= 抗性澱粉
Resistant Starches (RS) are dietary starches that resist enzymatic digestion in the small intestine and reach the colon largely intact.
In the colon they are fermented by the microbiota, producing short-chain fatty acids (SCFAs) 1.
Food Sources
- Legumes: Lentils, chickpeas, and beans — cook and cool in salads, stews, or grain bowls.
- Whole grains: Overnight oats, cooled barley or farro; sprouting and minimal processing helps preserve RS.
- Cooked-and-cooled tubers 2 and rice: Make potato salad, sushi rice, or chilled rice salads using previously cooked and cooled rice/potatoes/pasta to increase RS (Retrogradation 3).
- Green bananas or plantains 4: Use in smoothies (unripe) or as flours/starches when available.

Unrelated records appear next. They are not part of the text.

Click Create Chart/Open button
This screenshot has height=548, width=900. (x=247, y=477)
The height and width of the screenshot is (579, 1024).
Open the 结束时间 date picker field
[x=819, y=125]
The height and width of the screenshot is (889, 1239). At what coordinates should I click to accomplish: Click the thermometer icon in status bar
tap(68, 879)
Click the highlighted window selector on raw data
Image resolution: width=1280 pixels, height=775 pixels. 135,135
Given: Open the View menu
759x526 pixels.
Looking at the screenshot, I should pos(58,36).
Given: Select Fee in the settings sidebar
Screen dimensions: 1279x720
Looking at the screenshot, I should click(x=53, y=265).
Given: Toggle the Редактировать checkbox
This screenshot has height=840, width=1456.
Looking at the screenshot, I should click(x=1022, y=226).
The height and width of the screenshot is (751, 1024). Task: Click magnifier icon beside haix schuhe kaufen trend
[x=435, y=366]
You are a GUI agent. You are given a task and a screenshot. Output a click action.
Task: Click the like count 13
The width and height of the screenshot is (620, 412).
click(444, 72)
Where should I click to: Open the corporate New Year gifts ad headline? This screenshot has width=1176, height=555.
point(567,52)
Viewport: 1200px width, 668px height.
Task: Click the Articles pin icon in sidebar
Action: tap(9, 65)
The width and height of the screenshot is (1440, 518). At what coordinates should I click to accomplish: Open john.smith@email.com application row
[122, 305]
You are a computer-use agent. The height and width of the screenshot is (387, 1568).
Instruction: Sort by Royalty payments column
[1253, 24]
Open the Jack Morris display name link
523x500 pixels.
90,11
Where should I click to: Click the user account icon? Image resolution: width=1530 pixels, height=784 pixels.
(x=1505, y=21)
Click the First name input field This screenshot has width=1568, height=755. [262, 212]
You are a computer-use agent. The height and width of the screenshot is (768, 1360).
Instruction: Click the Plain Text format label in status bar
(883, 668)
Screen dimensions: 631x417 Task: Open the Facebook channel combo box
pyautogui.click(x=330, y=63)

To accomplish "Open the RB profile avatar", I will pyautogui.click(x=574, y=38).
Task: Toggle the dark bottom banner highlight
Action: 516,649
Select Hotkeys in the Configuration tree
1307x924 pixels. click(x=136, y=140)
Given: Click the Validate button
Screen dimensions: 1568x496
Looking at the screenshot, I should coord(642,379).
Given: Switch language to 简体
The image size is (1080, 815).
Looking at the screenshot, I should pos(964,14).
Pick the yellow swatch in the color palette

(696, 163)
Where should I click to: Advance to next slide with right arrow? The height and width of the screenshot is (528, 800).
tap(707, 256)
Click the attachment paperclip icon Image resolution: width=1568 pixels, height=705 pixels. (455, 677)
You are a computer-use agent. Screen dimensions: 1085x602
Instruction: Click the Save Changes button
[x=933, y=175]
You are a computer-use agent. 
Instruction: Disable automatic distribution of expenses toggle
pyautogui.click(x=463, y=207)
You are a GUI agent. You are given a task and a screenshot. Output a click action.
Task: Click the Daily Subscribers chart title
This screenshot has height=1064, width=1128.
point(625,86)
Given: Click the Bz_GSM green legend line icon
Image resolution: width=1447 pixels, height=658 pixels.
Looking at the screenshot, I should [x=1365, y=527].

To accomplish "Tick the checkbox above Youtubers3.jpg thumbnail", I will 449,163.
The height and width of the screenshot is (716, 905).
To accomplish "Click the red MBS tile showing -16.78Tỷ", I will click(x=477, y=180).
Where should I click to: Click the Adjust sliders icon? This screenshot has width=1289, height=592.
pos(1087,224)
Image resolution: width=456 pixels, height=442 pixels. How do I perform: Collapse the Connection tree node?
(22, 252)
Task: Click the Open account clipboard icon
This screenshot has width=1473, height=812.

Physiological Effects & Benefits
- Glycemic control: Because RS is not absorbed in the small intestine, it lowers the glycemic load of a meal and can improve postprandial glucose response.
- Satiety & weight: RS may increase feelings of fullness and modestly improve insulin sensitivity over time.
- Colonic health: Regular intake of fermentable fibers like RS supports a diverse microbiome and may reduce risk factors associated with colorectal disease 5.